10. Neither the referee nor the district court properly balanced the interests of Beland against the chance that Kyte's testimony would mislead the tribunal or cause prejudice to the Rylanders. Although the district court made conclusory findings of fact and law regarding the hardship that Beland could face, it did not specifically address factors contemplated by the rule related to the effect Kyte's testimony would have on the Rylanders and the tribunal, such as "the nature of the case, the importance and probable tenor of the lawyer's testimony, and the probability that the lawyer's testimony will conflict with that of other witnesses." Id.

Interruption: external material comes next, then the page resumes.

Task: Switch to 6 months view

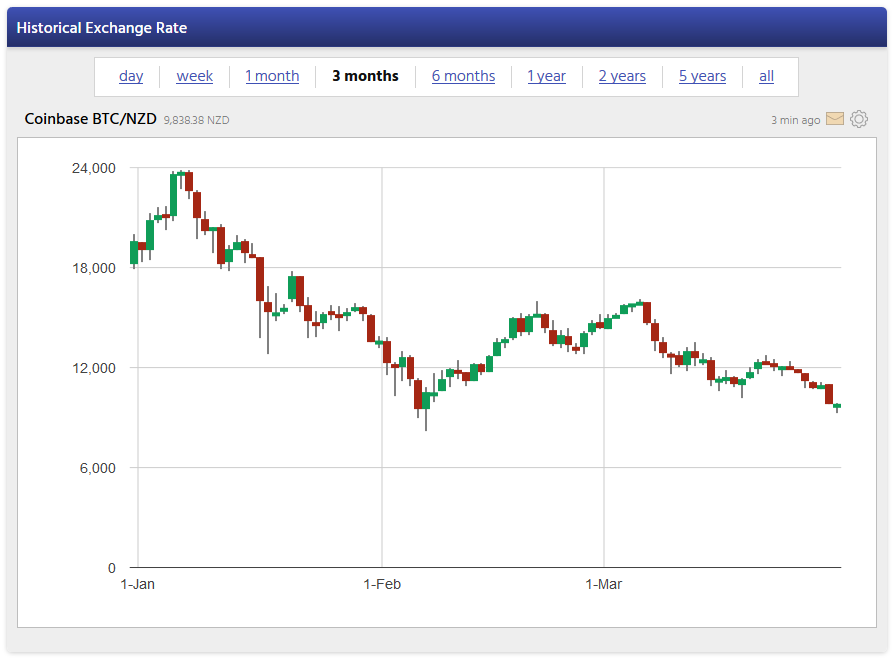Action: 463,76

Without sufficient findings balancing these competing interests, we must remand the matter to the district court for the limited purpose of making express findings based on the existing record balancing the competing interests contemplated by Minn. R. Prof. Conduct 3.7.

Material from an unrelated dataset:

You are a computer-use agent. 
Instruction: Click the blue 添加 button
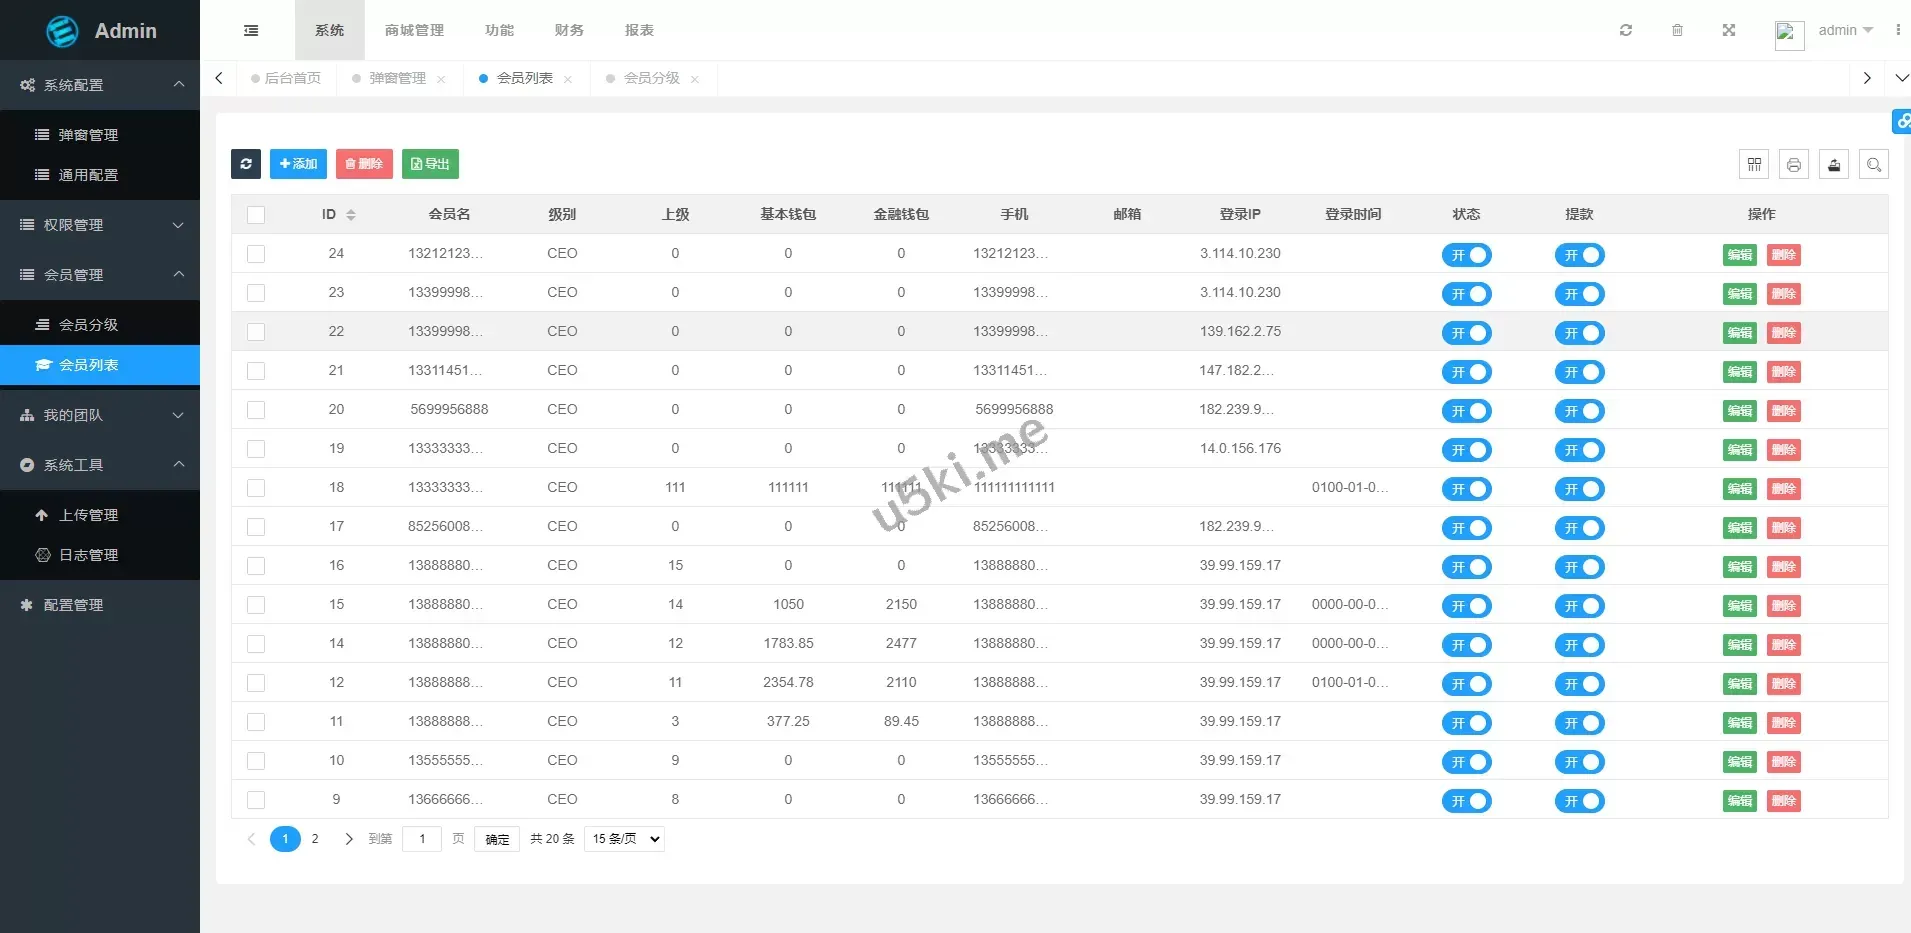[298, 164]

11. Beland has also filed a motion to strike portions of the Rylanders' brief because it allegedly contains facts not in the record. The record on appeal is limited to "documents filed in the trial court, the exhibits, and the transcript of the proceedings, if any." Minn. R. Civ. App. P. 110.01. "An appellate court may not base its decision on matters outside the record on appeal, and may not consider matters not produced and received in evidence below." Thiele v. Stich, 425 N.W.2d 580, 582-83 (Minn. 1988). However, we may deny a motion to strike as moot if the challenged facts are irrelevant to the resolution of the appeal. See Drewitz v. Motorwerks, Inc., 728 N.W.2d 231, 233 n.2 (Minn. 2007). Here, the extraneous facts relate to prior sanctions against Beland and are not relevant to the question presented to us, namely whether Kyte should be disqualified as Beland's attorney. We therefore deny the motion to strike as moot.
12. The Rylanders filed a motion for attorney fees associated with responding to Beland's motion to strike and for preparing its motion for attorney fees. An award of attorney fees on appeal lies within the discretion of this court. Fabio v. Bellomo, 489 N.W.2d 241, 246 (Minn.App. 1992), aff'd, 504 N.W.2d 758 (Minn. 1993). We deny the Rylanders' motion because Beland was invited to respond to disparaging allegations the Rylanders chose to include in their submission that are entirely irrelevant to the limited issue on appeal.
IT IS HEREBY ORDERED:
1. The district court's order is reversed and remanded.
2. Beland's motion to strike and the Rylanders' motion for attorney fees are denied.
3. Pursuant to Minn. R. Civ. App. P. 136.01, subd. 1(c), this order opinion is nonprecedential, except as law of the case, res judicata, or collateral estoppel. --------- Notes: [*] Retired judge of the Minnesota Court of Appeals, serving by appointment pursuant to Minn. Const. art. VI, § 10.